Researchers discuss the role Destover malware played in the Sony attack, noting that Destover shares some code with both Shamoon and Dark Seoul. The version used against Sony, Kaspersky reports, was compiled in July and signed on December 5. ESET notes the role certificates played in the attack, and Imperva describes Destover's potential backdoor functionality. Observers, hearing the FBI's sober assertion that the attack would have succeeded against a lot of US Federal organizations, reaffirm their resolve to respond to incidents with swift mitigation.
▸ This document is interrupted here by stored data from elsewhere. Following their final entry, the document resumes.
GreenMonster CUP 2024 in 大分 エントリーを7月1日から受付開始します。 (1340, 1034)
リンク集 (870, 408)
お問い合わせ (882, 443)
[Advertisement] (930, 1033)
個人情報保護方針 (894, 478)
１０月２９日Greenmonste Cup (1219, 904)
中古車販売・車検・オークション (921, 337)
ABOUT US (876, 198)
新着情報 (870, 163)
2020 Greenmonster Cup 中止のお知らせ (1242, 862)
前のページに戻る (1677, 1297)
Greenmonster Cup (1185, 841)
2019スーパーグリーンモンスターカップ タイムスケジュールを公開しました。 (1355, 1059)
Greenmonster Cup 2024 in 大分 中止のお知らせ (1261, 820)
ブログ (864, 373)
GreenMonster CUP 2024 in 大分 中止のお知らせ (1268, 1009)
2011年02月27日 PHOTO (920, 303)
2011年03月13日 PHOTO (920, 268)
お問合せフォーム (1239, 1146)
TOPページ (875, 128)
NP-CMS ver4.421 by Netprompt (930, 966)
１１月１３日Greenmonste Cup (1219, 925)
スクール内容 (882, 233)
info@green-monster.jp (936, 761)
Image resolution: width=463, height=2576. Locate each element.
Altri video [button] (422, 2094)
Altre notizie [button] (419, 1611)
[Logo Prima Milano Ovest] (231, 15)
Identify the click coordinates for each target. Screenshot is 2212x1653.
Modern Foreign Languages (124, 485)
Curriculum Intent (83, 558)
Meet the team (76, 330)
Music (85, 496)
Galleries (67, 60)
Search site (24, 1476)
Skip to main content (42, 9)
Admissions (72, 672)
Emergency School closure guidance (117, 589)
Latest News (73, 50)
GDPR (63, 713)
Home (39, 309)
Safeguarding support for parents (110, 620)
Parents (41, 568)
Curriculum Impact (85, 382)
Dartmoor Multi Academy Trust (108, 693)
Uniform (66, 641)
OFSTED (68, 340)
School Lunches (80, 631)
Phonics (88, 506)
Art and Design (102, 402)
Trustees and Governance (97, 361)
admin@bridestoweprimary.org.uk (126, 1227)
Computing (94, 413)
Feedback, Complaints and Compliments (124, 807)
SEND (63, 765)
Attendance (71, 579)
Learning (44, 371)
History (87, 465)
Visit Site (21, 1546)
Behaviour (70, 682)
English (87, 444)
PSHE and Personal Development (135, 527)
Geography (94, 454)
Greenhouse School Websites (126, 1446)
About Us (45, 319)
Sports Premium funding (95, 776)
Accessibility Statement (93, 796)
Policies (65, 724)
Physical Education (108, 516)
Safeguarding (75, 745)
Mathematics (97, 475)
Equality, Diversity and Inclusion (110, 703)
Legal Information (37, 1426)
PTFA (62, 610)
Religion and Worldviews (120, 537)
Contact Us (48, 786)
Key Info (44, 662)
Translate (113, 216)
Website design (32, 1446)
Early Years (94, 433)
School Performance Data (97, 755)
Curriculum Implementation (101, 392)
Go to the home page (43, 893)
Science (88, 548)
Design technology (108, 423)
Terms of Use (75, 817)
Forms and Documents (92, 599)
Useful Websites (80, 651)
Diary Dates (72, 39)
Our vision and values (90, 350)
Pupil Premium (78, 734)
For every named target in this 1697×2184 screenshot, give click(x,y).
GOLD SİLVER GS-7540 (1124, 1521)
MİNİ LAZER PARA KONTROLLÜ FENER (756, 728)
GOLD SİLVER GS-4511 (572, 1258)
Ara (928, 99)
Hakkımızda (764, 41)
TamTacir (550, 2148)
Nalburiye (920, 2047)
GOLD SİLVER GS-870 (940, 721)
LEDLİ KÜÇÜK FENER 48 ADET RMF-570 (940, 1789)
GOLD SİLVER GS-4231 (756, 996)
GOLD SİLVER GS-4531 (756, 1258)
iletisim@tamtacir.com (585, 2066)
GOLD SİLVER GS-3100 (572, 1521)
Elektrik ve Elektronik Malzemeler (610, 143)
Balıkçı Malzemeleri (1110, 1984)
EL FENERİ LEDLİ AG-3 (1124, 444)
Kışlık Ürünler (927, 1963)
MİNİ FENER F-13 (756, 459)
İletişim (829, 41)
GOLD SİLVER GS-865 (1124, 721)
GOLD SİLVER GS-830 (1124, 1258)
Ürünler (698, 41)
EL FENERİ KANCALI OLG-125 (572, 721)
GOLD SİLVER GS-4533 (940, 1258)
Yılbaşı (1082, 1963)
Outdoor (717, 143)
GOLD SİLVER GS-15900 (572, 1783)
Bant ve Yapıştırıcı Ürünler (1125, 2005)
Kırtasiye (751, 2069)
TIME claims Sony "didn't say anything" after an attack in 2013. Ars Technica reminds us that Iranian hackers used Visual Basic malware to wipe data at the Las Vegas Sands Corporation in retaliation for a casino bigwig's anti-Iranian statements.
Sudan may be seeing the early phases of a cyber-jihad.
Syrian hacktivists are reported to have hit another US bank's websites.
A number of old exploits resurface in new forms. They're frequently disseminated by phishing, which leads security experts to (again) urge enterprises to undertake user security awareness training.
Microsoft bangs into some problems with its December patches.
Google pulls engineers from Russia as Moscow tightens information controls. (Google's also feeling different pressures in the EU.)
We've recently seen litigation and regulatory trends shape emerging cyber security standards of care — insurance underwriters make their own contribution to this environment.
More M&A activity: Cisco will buy Neohapsis, and Vistronix finalizes acquisition of Objective Solutions Inc.
The US Department of Homeland Security issues small business cyber research pre-solicitations.